◆ TASK DATA ◆
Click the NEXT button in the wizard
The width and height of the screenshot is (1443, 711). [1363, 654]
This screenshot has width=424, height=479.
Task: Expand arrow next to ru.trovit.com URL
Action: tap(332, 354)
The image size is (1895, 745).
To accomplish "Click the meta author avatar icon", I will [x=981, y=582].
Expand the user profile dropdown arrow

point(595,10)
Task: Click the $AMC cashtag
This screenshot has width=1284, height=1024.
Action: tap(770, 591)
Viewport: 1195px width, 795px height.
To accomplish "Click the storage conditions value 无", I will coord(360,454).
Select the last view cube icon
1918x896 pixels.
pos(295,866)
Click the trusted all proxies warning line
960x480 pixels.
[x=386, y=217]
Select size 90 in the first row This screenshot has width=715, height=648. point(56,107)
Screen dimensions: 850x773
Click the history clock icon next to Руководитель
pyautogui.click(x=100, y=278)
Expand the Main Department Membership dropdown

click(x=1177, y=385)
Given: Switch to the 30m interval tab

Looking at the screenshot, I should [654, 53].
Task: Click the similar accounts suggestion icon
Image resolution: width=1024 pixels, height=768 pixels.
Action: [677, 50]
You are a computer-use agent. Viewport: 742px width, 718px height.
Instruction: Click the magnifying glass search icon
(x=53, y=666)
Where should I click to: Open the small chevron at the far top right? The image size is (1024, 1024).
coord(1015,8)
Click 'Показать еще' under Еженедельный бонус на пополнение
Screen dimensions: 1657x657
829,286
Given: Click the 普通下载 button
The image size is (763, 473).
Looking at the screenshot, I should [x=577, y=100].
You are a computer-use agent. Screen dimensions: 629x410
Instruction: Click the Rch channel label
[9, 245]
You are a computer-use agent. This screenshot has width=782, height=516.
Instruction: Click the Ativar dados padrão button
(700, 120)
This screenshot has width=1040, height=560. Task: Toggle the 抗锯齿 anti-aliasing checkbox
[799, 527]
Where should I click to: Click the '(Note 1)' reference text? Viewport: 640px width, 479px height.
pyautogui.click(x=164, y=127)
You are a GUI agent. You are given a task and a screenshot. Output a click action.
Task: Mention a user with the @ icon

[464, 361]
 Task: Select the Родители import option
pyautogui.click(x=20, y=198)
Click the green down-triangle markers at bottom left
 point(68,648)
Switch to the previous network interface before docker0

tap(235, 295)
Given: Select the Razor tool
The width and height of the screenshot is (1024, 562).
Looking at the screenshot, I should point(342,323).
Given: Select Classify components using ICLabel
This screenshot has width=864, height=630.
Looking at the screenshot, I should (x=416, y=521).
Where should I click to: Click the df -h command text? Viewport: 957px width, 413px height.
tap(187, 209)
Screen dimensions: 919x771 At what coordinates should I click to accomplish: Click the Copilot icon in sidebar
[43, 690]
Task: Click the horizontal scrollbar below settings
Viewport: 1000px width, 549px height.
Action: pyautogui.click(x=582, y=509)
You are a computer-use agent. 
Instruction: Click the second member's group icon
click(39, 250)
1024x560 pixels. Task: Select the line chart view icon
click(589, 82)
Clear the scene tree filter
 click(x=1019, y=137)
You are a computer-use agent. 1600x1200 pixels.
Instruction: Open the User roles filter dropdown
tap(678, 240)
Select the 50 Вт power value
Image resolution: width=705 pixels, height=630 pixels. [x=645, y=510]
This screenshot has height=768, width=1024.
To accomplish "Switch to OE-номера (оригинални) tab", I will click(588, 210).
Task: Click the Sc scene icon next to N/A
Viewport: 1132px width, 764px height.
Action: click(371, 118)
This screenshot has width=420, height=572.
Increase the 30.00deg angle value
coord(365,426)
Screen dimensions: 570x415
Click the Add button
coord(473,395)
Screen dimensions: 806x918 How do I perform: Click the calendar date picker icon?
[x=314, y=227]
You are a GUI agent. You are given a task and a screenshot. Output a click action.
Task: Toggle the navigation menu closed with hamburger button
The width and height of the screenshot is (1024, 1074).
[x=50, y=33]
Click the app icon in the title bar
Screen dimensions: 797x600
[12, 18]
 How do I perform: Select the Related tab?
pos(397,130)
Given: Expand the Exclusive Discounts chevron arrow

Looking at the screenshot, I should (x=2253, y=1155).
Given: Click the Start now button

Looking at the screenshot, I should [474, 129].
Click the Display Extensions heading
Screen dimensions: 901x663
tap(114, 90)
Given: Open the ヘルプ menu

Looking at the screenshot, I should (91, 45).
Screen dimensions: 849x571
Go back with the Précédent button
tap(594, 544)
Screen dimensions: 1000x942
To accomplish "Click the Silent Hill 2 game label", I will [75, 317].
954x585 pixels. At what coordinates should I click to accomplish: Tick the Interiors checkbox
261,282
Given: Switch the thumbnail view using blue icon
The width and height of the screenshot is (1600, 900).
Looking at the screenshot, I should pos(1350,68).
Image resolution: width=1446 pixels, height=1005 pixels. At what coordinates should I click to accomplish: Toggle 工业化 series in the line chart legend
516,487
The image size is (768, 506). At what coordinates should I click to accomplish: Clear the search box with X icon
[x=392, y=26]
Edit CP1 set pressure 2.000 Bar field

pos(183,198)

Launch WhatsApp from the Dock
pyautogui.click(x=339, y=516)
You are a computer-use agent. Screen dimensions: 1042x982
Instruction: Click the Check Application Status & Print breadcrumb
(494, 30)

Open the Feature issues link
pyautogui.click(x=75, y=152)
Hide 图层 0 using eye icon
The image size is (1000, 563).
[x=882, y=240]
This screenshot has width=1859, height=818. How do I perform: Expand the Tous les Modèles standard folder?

◆ AIM OF THE EXERCISE ◆
Recopy all the entries faithfully, leaving none out.

◆ EXPECTED ANSWER ◆
Click the NEXT button in the wizard
The width and height of the screenshot is (1443, 711). [1363, 654]
This screenshot has width=424, height=479.
Task: Expand arrow next to ru.trovit.com URL
Action: tap(332, 354)
The image size is (1895, 745).
To accomplish "Click the meta author avatar icon", I will [x=981, y=582].
Expand the user profile dropdown arrow

point(595,10)
Task: Click the $AMC cashtag
This screenshot has width=1284, height=1024.
Action: tap(770, 591)
Viewport: 1195px width, 795px height.
To accomplish "Click the storage conditions value 无", I will coord(360,454).
Select the last view cube icon
1918x896 pixels.
pos(295,866)
Click the trusted all proxies warning line
960x480 pixels.
[x=386, y=217]
Select size 90 in the first row This screenshot has width=715, height=648. point(56,107)
Screen dimensions: 850x773
Click the history clock icon next to Руководитель
pyautogui.click(x=100, y=278)
Expand the Main Department Membership dropdown

click(x=1177, y=385)
Given: Switch to the 30m interval tab

Looking at the screenshot, I should [654, 53].
Task: Click the similar accounts suggestion icon
Image resolution: width=1024 pixels, height=768 pixels.
Action: [677, 50]
You are a computer-use agent. Viewport: 742px width, 718px height.
Instruction: Click the magnifying glass search icon
(x=53, y=666)
Where should I click to: Open the small chevron at the far top right? The image size is (1024, 1024).
coord(1015,8)
Click 'Показать еще' under Еженедельный бонус на пополнение
Screen dimensions: 1657x657
829,286
Given: Click the 普通下载 button
The image size is (763, 473).
Looking at the screenshot, I should [x=577, y=100].
You are a computer-use agent. Screen dimensions: 629x410
Instruction: Click the Rch channel label
[9, 245]
You are a computer-use agent. This screenshot has width=782, height=516.
Instruction: Click the Ativar dados padrão button
(700, 120)
This screenshot has width=1040, height=560. Task: Toggle the 抗锯齿 anti-aliasing checkbox
[799, 527]
Where should I click to: Click the '(Note 1)' reference text? Viewport: 640px width, 479px height.
pyautogui.click(x=164, y=127)
You are a GUI agent. You are given a task and a screenshot. Output a click action.
Task: Mention a user with the @ icon

[464, 361]
 Task: Select the Родители import option
pyautogui.click(x=20, y=198)
Click the green down-triangle markers at bottom left
 point(68,648)
Switch to the previous network interface before docker0

tap(235, 295)
Given: Select the Razor tool
The width and height of the screenshot is (1024, 562).
Looking at the screenshot, I should point(342,323).
Given: Select Classify components using ICLabel
This screenshot has width=864, height=630.
Looking at the screenshot, I should (x=416, y=521).
Where should I click to: Click the df -h command text? Viewport: 957px width, 413px height.
tap(187, 209)
Screen dimensions: 919x771 At what coordinates should I click to accomplish: Click the Copilot icon in sidebar
[43, 690]
Task: Click the horizontal scrollbar below settings
Viewport: 1000px width, 549px height.
Action: pyautogui.click(x=582, y=509)
You are a computer-use agent. 
Instruction: Click the second member's group icon
click(39, 250)
1024x560 pixels. Task: Select the line chart view icon
click(589, 82)
Clear the scene tree filter
 click(x=1019, y=137)
You are a computer-use agent. 1600x1200 pixels.
Instruction: Open the User roles filter dropdown
tap(678, 240)
Select the 50 Вт power value
Image resolution: width=705 pixels, height=630 pixels. [x=645, y=510]
This screenshot has height=768, width=1024.
To accomplish "Switch to OE-номера (оригинални) tab", I will click(588, 210).
Task: Click the Sc scene icon next to N/A
Viewport: 1132px width, 764px height.
Action: click(371, 118)
This screenshot has width=420, height=572.
Increase the 30.00deg angle value
coord(365,426)
Screen dimensions: 570x415
Click the Add button
coord(473,395)
Screen dimensions: 806x918 How do I perform: Click the calendar date picker icon?
[x=314, y=227]
You are a GUI agent. You are given a task and a screenshot. Output a click action.
Task: Toggle the navigation menu closed with hamburger button
The width and height of the screenshot is (1024, 1074).
[x=50, y=33]
Click the app icon in the title bar
Screen dimensions: 797x600
[12, 18]
 How do I perform: Select the Related tab?
pos(397,130)
Given: Expand the Exclusive Discounts chevron arrow

Looking at the screenshot, I should (x=2253, y=1155).
Given: Click the Start now button

Looking at the screenshot, I should [474, 129].
Click the Display Extensions heading
Screen dimensions: 901x663
tap(114, 90)
Given: Open the ヘルプ menu

Looking at the screenshot, I should (91, 45).
Screen dimensions: 849x571
Go back with the Précédent button
tap(594, 544)
Screen dimensions: 1000x942
To accomplish "Click the Silent Hill 2 game label", I will [75, 317].
954x585 pixels. At what coordinates should I click to accomplish: Tick the Interiors checkbox
261,282
Given: Switch the thumbnail view using blue icon
The width and height of the screenshot is (1600, 900).
Looking at the screenshot, I should pos(1350,68).
Image resolution: width=1446 pixels, height=1005 pixels. At what coordinates should I click to accomplish: Toggle 工业化 series in the line chart legend
516,487
The image size is (768, 506). At what coordinates should I click to accomplish: Clear the search box with X icon
[x=392, y=26]
Edit CP1 set pressure 2.000 Bar field

pos(183,198)

Launch WhatsApp from the Dock
pyautogui.click(x=339, y=516)
You are a computer-use agent. Screen dimensions: 1042x982
Instruction: Click the Check Application Status & Print breadcrumb
(494, 30)

Open the Feature issues link
pyautogui.click(x=75, y=152)
Hide 图层 0 using eye icon
The image size is (1000, 563).
[x=882, y=240]
This screenshot has width=1859, height=818. How do I perform: Expand the Tous les Modèles standard folder?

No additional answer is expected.